Wednesday, February 6, 5:15 PM, 460-126

Probabilistic Knowledge in Human Language Comprehension and Production

Roger Levy

UCSD

The talk covers two fundamental issues, one each in language comprehension and production: what determines the difficulty of comprehending a given word in a given sentence, and what factors influence the choice that a speaker makes when it is possible to express a meaning more than one way? The first half of the talk presents the surprisal theory of processing difficulty, building on Hale (2001), based on the premise that sentence comprehension involves the rational and fully incremental application of probabilistic knowledge. On this theory, the comprehender's probabilistic grammatical knowledge determines expectations about the continuations of a sentence at multiple structural levels; and these expectations determine the difficulty of processing the words that are actually encountered. I show how this theory can be applied to a number of results in online sentence comprehension (Konieczny, 2000; Konieczny & Doering, 2003; Jaeger et al., 2005) that are problematic for memory-oriented theories such as the Dependency Locality Theory (Gibson 1998, 2000) or Similarity-Based Interference (Gordon et al., 2001, 2004; Lewis et al., 2006), yet were not covered by previous probabilistic theories because the results do not involve resolution of structural ambiguity. Next, I describe how surprisal can be derived in multiple ways from optimality principles, and present results supporting the claim that processing times in language comprehension truly are linear in negative log-probability. I also describe recent experimental results on the processing of extraposed relative clauses showing that a number of results reported by Gibson & Breen (2005) originally interpreted in terms of locality and phrasal adjacency can be subsumed and generalized under the rubric of surprisal.

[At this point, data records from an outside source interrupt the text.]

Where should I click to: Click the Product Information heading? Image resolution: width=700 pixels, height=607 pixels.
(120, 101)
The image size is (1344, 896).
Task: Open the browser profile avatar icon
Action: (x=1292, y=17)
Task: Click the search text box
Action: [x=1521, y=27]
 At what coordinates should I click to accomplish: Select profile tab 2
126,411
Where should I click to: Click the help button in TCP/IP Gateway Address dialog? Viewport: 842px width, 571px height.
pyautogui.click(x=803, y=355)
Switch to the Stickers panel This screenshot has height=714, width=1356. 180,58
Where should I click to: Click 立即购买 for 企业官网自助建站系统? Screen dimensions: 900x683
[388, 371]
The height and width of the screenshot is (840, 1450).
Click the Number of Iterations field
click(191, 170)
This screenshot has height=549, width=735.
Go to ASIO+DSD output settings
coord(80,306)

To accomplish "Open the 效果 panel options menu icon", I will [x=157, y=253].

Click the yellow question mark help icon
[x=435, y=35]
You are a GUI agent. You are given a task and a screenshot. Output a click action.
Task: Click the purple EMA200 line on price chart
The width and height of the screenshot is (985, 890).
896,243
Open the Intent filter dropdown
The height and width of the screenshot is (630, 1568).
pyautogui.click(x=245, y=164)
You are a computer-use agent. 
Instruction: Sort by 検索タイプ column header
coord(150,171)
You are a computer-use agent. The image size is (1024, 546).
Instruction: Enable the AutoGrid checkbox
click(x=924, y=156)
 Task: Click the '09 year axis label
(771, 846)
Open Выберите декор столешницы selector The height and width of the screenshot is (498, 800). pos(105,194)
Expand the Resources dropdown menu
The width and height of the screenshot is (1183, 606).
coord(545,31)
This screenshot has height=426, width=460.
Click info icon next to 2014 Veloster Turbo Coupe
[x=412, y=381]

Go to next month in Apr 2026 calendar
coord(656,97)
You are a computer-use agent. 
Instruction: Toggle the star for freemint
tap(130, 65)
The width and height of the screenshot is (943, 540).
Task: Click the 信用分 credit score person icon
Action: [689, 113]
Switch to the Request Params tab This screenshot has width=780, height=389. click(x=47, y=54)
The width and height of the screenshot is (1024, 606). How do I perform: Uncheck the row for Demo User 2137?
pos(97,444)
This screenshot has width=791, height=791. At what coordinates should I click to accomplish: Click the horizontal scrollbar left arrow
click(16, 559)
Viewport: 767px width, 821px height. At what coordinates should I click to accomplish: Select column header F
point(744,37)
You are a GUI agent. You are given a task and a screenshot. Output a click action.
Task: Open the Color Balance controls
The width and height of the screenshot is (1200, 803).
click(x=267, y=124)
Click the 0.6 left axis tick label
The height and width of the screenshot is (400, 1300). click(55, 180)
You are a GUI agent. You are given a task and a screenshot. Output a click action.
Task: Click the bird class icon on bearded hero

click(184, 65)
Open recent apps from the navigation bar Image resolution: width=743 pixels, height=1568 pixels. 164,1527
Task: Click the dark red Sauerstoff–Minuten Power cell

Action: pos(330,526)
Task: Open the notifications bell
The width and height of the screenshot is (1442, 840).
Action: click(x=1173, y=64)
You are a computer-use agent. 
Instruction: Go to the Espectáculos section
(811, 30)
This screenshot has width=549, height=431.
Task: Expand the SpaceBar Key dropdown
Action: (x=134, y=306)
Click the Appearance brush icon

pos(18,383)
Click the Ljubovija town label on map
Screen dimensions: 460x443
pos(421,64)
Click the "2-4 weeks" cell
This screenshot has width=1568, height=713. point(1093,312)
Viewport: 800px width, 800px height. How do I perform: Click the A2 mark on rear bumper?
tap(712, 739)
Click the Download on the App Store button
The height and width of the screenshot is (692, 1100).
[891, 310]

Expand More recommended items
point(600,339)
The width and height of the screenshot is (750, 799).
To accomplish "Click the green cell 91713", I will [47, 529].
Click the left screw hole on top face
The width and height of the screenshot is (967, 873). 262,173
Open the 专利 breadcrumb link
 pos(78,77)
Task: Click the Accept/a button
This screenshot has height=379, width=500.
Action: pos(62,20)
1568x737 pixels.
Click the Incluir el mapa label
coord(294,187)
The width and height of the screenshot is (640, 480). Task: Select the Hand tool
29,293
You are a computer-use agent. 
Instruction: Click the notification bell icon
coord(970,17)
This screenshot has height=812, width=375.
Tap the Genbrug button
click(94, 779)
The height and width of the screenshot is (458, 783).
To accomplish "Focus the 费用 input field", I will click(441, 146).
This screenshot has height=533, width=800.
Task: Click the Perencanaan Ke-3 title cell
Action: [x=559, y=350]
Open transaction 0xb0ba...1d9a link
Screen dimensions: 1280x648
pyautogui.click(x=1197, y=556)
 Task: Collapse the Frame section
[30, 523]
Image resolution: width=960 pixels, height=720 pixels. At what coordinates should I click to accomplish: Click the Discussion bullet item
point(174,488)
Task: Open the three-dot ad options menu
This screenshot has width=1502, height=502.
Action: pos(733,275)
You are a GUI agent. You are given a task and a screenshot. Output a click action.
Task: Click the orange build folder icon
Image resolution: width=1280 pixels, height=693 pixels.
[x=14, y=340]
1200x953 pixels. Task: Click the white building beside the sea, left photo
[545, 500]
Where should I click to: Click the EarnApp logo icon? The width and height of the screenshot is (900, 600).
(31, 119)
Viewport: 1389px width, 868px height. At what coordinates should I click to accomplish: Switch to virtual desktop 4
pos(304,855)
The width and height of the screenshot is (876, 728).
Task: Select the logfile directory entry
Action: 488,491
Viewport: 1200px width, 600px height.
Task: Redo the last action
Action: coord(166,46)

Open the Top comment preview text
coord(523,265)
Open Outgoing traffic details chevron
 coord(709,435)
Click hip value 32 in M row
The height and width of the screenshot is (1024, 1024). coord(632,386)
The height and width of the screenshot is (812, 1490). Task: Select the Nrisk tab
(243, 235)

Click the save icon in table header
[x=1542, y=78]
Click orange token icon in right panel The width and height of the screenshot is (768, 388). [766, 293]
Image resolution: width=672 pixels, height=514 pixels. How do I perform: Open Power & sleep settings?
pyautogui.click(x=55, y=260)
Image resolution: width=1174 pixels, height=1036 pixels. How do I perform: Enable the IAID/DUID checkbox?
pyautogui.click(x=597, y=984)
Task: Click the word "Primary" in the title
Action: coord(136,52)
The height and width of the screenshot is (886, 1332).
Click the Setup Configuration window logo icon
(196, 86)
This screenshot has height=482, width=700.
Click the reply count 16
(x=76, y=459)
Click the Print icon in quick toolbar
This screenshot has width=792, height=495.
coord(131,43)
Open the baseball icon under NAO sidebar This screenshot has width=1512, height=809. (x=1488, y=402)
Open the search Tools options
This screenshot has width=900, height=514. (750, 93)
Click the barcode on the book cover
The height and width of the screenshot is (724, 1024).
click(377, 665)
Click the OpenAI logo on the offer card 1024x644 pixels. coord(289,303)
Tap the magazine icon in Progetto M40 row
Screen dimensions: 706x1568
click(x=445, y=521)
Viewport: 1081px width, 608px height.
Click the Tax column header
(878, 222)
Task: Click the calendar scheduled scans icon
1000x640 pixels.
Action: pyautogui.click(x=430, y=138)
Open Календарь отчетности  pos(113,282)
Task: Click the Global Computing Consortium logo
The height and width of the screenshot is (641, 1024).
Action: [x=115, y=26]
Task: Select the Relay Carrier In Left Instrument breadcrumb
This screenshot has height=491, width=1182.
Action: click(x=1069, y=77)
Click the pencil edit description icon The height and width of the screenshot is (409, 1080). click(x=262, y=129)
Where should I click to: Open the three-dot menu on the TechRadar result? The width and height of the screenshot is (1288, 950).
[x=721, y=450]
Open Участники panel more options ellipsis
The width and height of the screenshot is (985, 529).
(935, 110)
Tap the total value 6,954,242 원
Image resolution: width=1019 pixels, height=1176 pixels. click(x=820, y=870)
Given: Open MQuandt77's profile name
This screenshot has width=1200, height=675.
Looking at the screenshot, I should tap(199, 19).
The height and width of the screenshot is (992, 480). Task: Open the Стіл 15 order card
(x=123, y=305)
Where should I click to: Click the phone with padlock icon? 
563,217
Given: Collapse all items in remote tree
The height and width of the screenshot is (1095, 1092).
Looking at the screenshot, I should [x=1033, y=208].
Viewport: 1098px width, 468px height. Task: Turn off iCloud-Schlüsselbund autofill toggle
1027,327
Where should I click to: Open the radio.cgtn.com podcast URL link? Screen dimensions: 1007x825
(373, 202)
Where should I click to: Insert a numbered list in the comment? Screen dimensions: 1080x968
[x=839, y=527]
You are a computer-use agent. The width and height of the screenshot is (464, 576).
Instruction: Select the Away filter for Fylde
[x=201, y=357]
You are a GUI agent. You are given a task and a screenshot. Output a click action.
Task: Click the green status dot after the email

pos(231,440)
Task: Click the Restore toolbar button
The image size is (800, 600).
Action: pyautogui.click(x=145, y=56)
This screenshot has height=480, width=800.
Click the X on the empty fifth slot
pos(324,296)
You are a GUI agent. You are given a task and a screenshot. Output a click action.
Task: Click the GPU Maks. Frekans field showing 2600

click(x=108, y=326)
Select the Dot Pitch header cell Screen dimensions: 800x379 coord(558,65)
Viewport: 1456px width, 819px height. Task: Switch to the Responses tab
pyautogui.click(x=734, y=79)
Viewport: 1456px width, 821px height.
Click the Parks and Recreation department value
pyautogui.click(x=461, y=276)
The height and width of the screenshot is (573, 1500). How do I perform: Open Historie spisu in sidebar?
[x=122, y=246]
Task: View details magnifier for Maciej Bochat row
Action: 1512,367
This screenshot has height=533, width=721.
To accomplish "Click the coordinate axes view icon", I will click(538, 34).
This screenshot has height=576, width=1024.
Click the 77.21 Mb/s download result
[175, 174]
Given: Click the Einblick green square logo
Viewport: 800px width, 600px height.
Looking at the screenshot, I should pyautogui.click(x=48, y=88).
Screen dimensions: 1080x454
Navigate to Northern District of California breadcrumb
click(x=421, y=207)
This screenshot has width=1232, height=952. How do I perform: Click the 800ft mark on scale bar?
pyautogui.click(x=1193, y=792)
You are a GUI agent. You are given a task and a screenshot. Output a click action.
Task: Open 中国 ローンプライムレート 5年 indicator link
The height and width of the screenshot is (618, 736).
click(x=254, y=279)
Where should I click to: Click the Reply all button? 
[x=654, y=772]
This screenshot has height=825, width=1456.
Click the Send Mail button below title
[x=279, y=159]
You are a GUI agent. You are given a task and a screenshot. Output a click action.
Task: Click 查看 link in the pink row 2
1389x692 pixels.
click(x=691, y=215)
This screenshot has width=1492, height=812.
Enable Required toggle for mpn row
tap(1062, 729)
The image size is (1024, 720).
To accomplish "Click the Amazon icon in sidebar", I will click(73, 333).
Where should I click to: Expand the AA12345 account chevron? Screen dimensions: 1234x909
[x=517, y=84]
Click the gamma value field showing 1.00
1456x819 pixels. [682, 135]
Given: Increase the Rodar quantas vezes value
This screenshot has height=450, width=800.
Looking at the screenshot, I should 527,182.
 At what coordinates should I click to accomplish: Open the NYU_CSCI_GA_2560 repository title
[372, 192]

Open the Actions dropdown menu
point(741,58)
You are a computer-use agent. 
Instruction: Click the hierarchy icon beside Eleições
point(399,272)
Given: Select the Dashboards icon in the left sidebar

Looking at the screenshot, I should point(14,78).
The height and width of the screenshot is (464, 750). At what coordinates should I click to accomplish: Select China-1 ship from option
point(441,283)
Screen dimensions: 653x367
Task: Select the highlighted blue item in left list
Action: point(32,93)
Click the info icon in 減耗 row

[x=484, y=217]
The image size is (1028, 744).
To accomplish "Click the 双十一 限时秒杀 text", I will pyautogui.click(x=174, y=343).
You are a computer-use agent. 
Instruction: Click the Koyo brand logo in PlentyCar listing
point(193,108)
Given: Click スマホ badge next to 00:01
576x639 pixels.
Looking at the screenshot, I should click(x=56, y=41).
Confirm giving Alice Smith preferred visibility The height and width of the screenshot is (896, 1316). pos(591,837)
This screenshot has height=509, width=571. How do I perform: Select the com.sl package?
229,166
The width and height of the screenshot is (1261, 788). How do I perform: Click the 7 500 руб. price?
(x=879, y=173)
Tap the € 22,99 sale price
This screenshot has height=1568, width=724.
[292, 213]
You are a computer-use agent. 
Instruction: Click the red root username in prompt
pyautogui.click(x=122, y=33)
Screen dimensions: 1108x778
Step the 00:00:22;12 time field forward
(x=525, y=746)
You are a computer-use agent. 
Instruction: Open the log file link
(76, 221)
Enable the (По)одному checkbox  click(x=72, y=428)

The idea that probabilistic expectations drive processing difficulty leads to the final proposal of the talk: that speakers make choices in language production such that their utterances tend toward an optimal, uniform level of information density. This last part of the talk introduces the basic theory of uniform information density, and presents an empirical study and model using the parsed Switchboard corpus to investigate speaker choice in optional relativizer omission, such as (1) below:


We find that speakers tend to use the optional relativizer "that" more often when the information density of the onset of the relative clause is higher. These results provide evidence in support of uniform information density as a locus of optimal production decisions.